Stop Losses are Something you Should get Comfortable Using
Setting a stop loss means you pay your broker to limit any damage from a unsatisfactory forex trade. If you don’t put one in place you leave yourself wide open to substantial losses particularly if you’re a novice. You’ll be able to get out of a trade that is losing you money at a guaranteed rate if you put in place a guaranteed stop. It may mean that you’re eating into your profits by paying for a stop loss but it’s better than your profits taking a real battering.
Different Types of FX Spread Betting
Day Spread Bet Trader
This type of trader will trade multiple positions during the course of one day. Trades can last from minutes to hours and make profits from small changes in the market.
Short Term Spread Bet Trader
This type of spread betting trader will trade a few positions over the course on one week. Trades typically last from one day to one week. This type of trader is looking to make a profit from market moves of 1-5%.

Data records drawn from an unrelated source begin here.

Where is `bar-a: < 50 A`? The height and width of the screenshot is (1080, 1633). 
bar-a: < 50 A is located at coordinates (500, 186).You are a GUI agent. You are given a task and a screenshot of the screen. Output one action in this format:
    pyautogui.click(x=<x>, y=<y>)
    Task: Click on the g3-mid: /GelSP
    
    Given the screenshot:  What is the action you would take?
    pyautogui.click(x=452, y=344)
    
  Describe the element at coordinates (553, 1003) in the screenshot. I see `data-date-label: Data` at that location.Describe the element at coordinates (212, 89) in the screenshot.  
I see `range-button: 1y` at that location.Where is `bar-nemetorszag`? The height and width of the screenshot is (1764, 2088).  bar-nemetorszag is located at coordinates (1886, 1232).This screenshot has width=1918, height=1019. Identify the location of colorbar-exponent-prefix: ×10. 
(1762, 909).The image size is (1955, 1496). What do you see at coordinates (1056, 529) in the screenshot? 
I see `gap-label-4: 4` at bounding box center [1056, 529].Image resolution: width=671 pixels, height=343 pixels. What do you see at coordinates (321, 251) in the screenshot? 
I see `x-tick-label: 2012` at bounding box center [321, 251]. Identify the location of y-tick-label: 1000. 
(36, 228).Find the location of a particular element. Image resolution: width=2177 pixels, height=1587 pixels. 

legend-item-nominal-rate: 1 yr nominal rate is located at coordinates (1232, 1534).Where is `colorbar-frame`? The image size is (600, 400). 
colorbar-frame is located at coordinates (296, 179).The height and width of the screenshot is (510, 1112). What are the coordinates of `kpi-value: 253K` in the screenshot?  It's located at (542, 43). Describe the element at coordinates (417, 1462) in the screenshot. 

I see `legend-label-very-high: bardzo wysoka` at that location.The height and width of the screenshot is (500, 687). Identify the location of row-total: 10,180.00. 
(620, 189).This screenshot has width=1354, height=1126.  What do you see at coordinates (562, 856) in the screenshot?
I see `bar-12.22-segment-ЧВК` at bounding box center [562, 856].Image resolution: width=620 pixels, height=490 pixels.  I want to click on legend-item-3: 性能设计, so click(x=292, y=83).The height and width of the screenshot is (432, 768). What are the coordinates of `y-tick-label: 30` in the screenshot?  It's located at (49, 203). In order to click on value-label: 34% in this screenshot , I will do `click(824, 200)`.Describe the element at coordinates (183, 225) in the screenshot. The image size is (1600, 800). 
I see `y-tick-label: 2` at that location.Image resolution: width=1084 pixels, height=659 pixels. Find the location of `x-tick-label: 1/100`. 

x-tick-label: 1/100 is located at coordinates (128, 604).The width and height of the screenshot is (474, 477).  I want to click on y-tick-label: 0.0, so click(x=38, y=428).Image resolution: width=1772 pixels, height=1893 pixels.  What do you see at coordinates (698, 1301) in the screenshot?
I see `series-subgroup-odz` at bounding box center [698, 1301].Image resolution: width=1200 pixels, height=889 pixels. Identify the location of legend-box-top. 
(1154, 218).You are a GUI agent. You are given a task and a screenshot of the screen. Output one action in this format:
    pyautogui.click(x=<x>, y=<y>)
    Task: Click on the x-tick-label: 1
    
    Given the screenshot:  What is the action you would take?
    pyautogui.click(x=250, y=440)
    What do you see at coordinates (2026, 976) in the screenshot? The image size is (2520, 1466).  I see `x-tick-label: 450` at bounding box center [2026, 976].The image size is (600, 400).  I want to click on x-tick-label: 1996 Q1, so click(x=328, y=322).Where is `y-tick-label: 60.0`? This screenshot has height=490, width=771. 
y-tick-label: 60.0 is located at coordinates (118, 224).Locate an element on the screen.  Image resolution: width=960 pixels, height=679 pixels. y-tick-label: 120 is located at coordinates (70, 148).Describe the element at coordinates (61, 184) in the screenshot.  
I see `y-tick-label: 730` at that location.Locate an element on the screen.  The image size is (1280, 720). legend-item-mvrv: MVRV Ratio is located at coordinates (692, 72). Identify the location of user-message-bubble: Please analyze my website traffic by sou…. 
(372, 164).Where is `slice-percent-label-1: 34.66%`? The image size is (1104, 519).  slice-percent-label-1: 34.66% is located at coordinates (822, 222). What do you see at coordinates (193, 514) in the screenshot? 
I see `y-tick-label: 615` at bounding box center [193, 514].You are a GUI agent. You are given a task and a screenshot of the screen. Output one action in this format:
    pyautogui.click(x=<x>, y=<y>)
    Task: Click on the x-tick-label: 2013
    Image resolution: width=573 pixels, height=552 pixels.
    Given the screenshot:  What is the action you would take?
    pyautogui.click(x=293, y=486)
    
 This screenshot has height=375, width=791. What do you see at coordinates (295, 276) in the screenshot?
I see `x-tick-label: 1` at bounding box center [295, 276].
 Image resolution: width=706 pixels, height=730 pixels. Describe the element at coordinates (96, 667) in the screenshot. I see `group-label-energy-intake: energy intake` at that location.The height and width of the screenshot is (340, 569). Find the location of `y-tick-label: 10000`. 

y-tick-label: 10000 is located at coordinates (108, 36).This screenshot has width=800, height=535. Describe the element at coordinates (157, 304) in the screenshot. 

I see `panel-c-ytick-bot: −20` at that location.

Medium Term Spread Bet Trader
These involve a few trades over the course of one month and typically last between 2 weeks and a month. Profits are made from moves of between 5 and 10%.
Long Term Spread Bet Trader
This trader takes a few positions throughout a quarter and makes a profit from moves of 10% or more. Trades are made on technical levels and fundamental analysis.
We hope that we’ve been able to give you the basics of spread betting forex and other instruments and you feel a bit more confident to begin your spread betting journey. All that is left to say is good luck in your venture.
As with any form of investment it’s important to stay focused and not let your emotions carry you away.